Friday, November 30, 2007

My Guilty Pleasure

Reading the rest of this weeks Campaign, I came across another interesting article:

"You really know that Christmas is approaching when every ad break seems to be full of images of windswept models joyously running through sand dunes before launching themselves into a passionate clinch. Yes, it's the return of the perfume ads. Not only are they the same as last year, they're the same as each other- and so hardly liekly to make anyone pick one scent over another. Please if you must blanket-book ad slots for the entire festive season, can we have something that is a bit more engaging next year?"

I think a very good point has been made here.
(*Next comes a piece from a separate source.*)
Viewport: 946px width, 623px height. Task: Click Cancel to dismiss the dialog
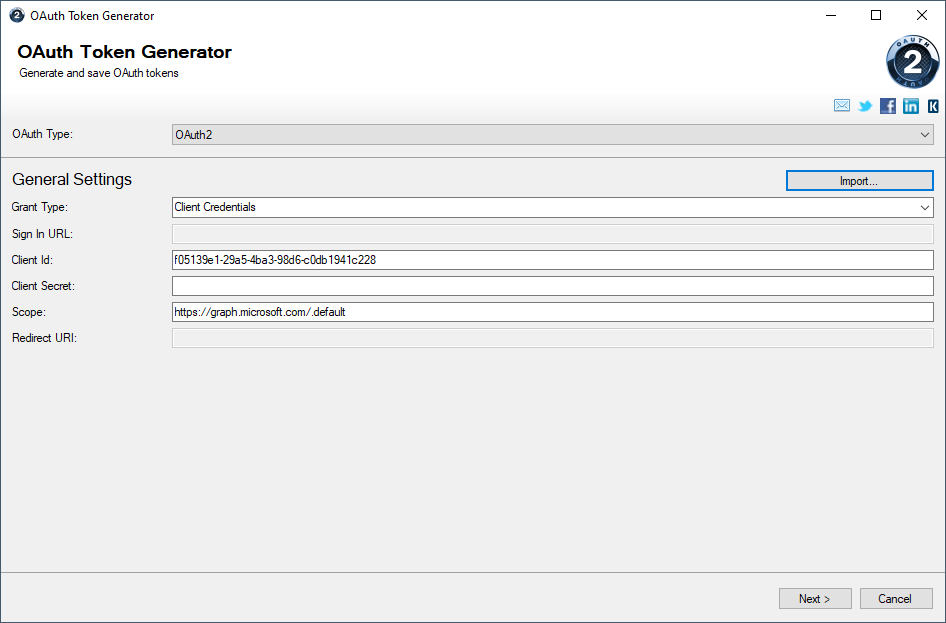click(895, 598)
As aspiring ad creatives would it be a good idea to do a fragrance brief, with a different approach to the norm for our portfolio?? I think it would definately be worth considering, and would hopefully stretch our problem solving abilities as I imagine it must be quite hard to try and sell something as intangible as a smell, although I do realise that it is the "lifestyle" of the brand rather than the smell itself which is usually the concept, as a way of tackling this difficulty I guess, though can it be approached in a different way? As an eager, open minded student, I think yes!!!! (maybe naively?!!) bring on the challenge!

And although I agree with the article, that yes fragrance ads can be a bit monotonous, I believe that there must be some justification to the constant use of beautiful models etc, else why would this approach continue to be taken?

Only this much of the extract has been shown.